(Beginning of THE DATA)

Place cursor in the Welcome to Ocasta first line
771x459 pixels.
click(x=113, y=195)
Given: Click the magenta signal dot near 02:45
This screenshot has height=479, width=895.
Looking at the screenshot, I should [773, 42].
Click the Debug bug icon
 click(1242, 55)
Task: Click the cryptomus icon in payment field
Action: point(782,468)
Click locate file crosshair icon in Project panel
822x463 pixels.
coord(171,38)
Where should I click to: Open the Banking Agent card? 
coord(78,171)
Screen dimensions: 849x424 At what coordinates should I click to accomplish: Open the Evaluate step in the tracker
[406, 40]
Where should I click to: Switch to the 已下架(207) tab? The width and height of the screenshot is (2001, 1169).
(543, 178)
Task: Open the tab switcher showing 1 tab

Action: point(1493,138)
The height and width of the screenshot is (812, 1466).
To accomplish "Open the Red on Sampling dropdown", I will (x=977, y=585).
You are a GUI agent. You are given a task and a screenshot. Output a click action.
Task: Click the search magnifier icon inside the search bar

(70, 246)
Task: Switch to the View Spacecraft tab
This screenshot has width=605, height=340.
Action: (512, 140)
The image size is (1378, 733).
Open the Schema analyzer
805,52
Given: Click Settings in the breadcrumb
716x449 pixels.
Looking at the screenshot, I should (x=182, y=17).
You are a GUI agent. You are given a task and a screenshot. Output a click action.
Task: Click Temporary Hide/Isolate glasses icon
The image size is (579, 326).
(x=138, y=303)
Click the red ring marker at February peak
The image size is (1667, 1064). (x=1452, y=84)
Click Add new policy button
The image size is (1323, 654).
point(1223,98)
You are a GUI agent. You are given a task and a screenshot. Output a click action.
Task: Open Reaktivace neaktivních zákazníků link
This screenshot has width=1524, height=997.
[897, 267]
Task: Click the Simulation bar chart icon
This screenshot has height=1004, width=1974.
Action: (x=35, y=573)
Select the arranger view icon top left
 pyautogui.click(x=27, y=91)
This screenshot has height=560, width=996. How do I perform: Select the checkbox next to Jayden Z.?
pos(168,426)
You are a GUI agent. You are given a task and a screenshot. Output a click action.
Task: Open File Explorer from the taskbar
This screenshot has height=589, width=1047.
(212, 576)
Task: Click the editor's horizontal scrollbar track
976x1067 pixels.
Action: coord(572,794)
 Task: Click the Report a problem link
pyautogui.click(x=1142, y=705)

(End of THE DATA)

EXERCISE OBJECTIVE → Give back all of the records exactly as they were provided above.

YOUR RESPONSE →
Place cursor in the Welcome to Ocasta first line
771x459 pixels.
click(x=113, y=195)
Given: Click the magenta signal dot near 02:45
This screenshot has height=479, width=895.
Looking at the screenshot, I should [773, 42].
Click the Debug bug icon
 click(1242, 55)
Task: Click the cryptomus icon in payment field
Action: point(782,468)
Click locate file crosshair icon in Project panel
822x463 pixels.
coord(171,38)
Where should I click to: Open the Banking Agent card? 
coord(78,171)
Screen dimensions: 849x424 At what coordinates should I click to accomplish: Open the Evaluate step in the tracker
[406, 40]
Where should I click to: Switch to the 已下架(207) tab? The width and height of the screenshot is (2001, 1169).
(543, 178)
Task: Open the tab switcher showing 1 tab

Action: point(1493,138)
The height and width of the screenshot is (812, 1466).
To accomplish "Open the Red on Sampling dropdown", I will (x=977, y=585).
You are a GUI agent. You are given a task and a screenshot. Output a click action.
Task: Click the search magnifier icon inside the search bar

(70, 246)
Task: Switch to the View Spacecraft tab
This screenshot has width=605, height=340.
Action: (512, 140)
The image size is (1378, 733).
Open the Schema analyzer
805,52
Given: Click Settings in the breadcrumb
716x449 pixels.
Looking at the screenshot, I should (x=182, y=17).
You are a GUI agent. You are given a task and a screenshot. Output a click action.
Task: Click Temporary Hide/Isolate glasses icon
The image size is (579, 326).
(x=138, y=303)
Click the red ring marker at February peak
The image size is (1667, 1064). (x=1452, y=84)
Click Add new policy button
The image size is (1323, 654).
point(1223,98)
You are a GUI agent. You are given a task and a screenshot. Output a click action.
Task: Open Reaktivace neaktivních zákazníků link
This screenshot has width=1524, height=997.
[897, 267]
Task: Click the Simulation bar chart icon
This screenshot has height=1004, width=1974.
Action: (x=35, y=573)
Select the arranger view icon top left
 pyautogui.click(x=27, y=91)
This screenshot has height=560, width=996. How do I perform: Select the checkbox next to Jayden Z.?
pos(168,426)
You are a GUI agent. You are given a task and a screenshot. Output a click action.
Task: Open File Explorer from the taskbar
This screenshot has height=589, width=1047.
(212, 576)
Task: Click the editor's horizontal scrollbar track
976x1067 pixels.
Action: coord(572,794)
 Task: Click the Report a problem link
pyautogui.click(x=1142, y=705)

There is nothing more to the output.